Napalm Death Interview


Joe Moor has a word with legendary metal Brummies Napalm Death

I find the choice of album title (Utilitarian) quite interesting, can you explain the story behind that?

Well, what it definitely isn’t is a direct homage to Utilitarianism as a whole concept. I have a certain interest in it, because I’m kind of an info junkie and it interests me, and the thing that I thought was interesting about it was it’s used as a philosophical theory by people of different ideological persuasions, human rights or animal rights people for example, but it can also be used by people on the other end of the scale whose main purpose is power acquisition at any cost. The basic premise of it is happiness by any means, which is course entirely subjective, so what I kind of wanted to do was draw a parallel to myself and other people. I try to always with consideration, kind of an ethical kind of lifestyle, and through that there’s just certain things you won’t do if you have an ideological problem with them and to me that’s kind of a low level form of resistance really. But you have self-doubt even with that, like ‘what difference am I making?’ ‘whats the point?’ and you do go through that, but I think a certain number of people have to persist, because if you take that low level of resistance away then there is a large vacuum that can be exploited by the people who do have the power in this world.

Continuing on from that, Napalm Death have always been a very socially conscious band and you’ve also made reference to the Occupy movement for Utilitarians promotion. Are there any specific songs on the new album on about the movement, or last summers riots as well?
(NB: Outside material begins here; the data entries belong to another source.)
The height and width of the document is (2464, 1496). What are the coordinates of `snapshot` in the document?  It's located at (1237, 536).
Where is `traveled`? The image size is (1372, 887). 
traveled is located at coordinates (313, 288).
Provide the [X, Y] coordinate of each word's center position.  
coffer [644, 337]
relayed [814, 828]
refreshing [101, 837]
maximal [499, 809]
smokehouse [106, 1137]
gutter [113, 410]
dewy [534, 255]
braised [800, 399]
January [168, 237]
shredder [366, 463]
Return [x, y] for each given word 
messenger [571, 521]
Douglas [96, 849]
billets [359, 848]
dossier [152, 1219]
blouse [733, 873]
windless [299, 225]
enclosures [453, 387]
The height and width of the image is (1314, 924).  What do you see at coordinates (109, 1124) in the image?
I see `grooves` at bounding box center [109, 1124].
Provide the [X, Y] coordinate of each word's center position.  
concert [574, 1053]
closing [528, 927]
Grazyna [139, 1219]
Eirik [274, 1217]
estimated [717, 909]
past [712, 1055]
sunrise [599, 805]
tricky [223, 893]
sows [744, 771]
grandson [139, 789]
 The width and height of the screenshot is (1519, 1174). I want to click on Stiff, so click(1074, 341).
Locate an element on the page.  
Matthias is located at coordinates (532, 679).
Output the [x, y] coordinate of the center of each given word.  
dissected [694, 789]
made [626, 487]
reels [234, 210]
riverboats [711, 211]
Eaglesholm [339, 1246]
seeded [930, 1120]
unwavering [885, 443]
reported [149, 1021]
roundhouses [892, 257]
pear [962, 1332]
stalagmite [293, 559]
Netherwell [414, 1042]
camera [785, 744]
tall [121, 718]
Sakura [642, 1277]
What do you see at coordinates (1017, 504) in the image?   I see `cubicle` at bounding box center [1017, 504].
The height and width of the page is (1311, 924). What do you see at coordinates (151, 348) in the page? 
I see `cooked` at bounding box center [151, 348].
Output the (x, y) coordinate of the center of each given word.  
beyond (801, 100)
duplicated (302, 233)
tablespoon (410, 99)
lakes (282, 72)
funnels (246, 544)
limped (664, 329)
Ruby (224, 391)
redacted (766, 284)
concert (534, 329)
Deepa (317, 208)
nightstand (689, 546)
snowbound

Well for me what we are fundamentally is a humanitarian band, in the truest sense of the word. One of the first things, on my list at least, is the promotion of human rights before anything else. But specifically in terms of the Occupy Movement, to be honest it was purely coincidental that that whole process was going on whilst we were doing the album. When it did come along when we were doing the album, my main thing was just to show solidarity and I realised with the new album we could do that, and it was purely on a principle level.  Is there any songs on songs about the Occupy Movement on the album? No there isn’t, but I think there’s things on there that probably fall into the general arena of what they would be concerned with.

It’s a bit of a personal thing, but the cover art sort of reminds me of the band’s earlier 80’s work like Scum, is this a reflection of the music at all?

Well it goes beyond that to be honest. A lot of the bands that were influential in Napalm’s formative years, bands like Discharge, Dirt, Crass, all kinds of bands from the European mainland, they all had that very stark kind of artwork, and so that’s where the reference points are really. So yes, you could make a certain connection with those early Napalm albums, but those albums also had very definite reference points, so it’s all part of the general community. I think the black and white thing really hits home because of the starkness of it, ya know it’s quite grim in some ways, it’s dealing with grim subjects. But I think that hopefully what comes out the end of is something positive, because you need that positivity, it’s not just about highlighting the shittiness  of things ya know?

I know no-one likes to argue about labels, but if you had to would you say Napalm Death are primarily a punk or metal band?

I gotta be honest mate, at this point I don’t really care, no disrespect to yourself.  Having been in band for twenty-something years I remember the times when I used to worry what people actually thought the band… to which genre it applied. I mean I used to worry about it but now I look back on it…it’s fucking ridiculous. All music is subjective…even when the bloody scene police are arguing about which band is what (laughs). People tie themselves in knots thinking about it. If anything the easiest term is the grindcore thing, because definitely we’re not exclusively a metal band, I think that’s far too narrow a definition, and we’re definitely not exclusively a punk because we’ve got the metal influences and some alternative influences as well.

I was really bummed to see  all your latest albums pulled from Spotify by Century Media (Records) recently, and I was wondering what you thought of these semi free streaming services and non-physical distribution methods that are coming up now?

I think it works for the band. It’s harder than not for a band like Napalm that is bordering on white noise a lot of times(laughs), to get their stuff out there. To that specific thing your referring to, they haven’t done it with every website it’s just Spotify, because they had an actual disagreement with Spotify. Certainly Napalm had nothing to do with it and it’s nothing we would have a debate about. So it’s purely an arrangement between Spotify and (Century Media), it’s something that frankly I don’t concern myself with, but they obviously have their reasons. I do think it’s unfortunate that people don’t have that streaming service, that avenue to hear the new album, but shit happens sometimes.